December 20, 2017 | 92 Wash. L. Rev. 1641

Abstract: Over the past two decades, the status of customary international law in U.S. courts has been the subject of vigorous debate. On the one hand, proponents of the “modernist” position contend that rules of customary international law are presumptively rules of federal law, which apply directly in U.S. courts and preempt inconsistent state law even in the absence of federal legislative or executive authorization. On the other hand, the “revisionists” argue that, in the absence of congressional legislation or a U.S. treaty, rules of customary international law are generally not matters of federal law, and will therefore generally be governed by state law. This Article argues for an approach that rejects central elements of both the modernist and revisionist positions, while also adopting other aspects of both positions. The Article contends that the text, structure, and objectives of the Constitution, and the weight of judicial authority, require treating all rules of customary international law as rules of federal law, but that such rules will be directly applicable in U.S. courts only when the federal political branches have expressly or impliedly provided for judicial application of a particular rule.

This approach would mirror the way in which courts apply U.S. treaties and other international agreements—treating them as matters of federal law but applying their provisions in U.S. courts only to the extent authorized by the political branches. The intentions of the political branches regarding application of particular rules of customary international law by U.S. courts can be deduced from a number of indicia, analogous to those applied to determine whether particular treaty provisions are self-executing; these include the content and character of the relevant rule of international law, statements by the Executive or Legislative branch, and the content, character, and historical treatment of related rules of international law.
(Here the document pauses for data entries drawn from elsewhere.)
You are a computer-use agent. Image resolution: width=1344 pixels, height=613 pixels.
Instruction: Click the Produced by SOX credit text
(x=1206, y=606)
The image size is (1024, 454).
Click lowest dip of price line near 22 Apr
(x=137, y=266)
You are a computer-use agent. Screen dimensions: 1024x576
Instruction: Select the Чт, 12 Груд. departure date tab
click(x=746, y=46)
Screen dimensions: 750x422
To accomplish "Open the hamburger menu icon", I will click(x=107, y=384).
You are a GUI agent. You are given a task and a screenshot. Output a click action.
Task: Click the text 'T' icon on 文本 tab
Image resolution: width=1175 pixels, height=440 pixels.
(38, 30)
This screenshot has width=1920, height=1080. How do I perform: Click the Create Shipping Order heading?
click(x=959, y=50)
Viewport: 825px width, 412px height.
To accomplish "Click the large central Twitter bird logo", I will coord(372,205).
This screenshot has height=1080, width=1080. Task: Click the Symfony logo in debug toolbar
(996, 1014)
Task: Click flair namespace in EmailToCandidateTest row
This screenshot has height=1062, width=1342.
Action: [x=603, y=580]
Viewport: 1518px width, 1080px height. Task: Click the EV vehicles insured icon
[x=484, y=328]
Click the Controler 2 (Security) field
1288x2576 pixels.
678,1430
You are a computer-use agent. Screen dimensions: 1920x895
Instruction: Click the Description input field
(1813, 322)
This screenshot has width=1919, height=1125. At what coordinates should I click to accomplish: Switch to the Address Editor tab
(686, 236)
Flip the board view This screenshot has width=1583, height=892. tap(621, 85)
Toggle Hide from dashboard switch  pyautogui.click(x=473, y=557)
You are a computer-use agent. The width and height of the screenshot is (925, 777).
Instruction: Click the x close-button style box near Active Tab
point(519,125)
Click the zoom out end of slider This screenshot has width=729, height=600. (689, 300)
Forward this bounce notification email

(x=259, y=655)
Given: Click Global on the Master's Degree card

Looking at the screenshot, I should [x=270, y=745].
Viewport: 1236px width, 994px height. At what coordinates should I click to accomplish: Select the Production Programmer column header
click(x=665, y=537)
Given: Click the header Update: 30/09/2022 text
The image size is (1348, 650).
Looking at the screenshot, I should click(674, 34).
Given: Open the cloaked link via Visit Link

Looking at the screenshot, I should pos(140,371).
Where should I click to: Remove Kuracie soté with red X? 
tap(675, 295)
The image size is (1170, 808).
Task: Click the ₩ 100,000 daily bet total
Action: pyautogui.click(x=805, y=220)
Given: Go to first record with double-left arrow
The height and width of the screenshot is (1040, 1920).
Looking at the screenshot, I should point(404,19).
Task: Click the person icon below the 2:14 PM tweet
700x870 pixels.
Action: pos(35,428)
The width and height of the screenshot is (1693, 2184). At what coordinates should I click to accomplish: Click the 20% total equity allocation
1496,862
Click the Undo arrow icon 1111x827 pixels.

The position proposed in this Article produces materially different results from either the modernist or the revisionist approaches. In many cases, the analysis proposed in this Article will lead to the conclusion that particular customary international law rules—such as head of state or consular immunity and attribution of state responsibility—are directly applicable in U.S. courts, notwithstanding the absence of express authorization by the political branches. In other cases, including many emerging human rights protections, this analysis will lead to a conclusion that particular rules of customary international law are not applicable in U.S. courts.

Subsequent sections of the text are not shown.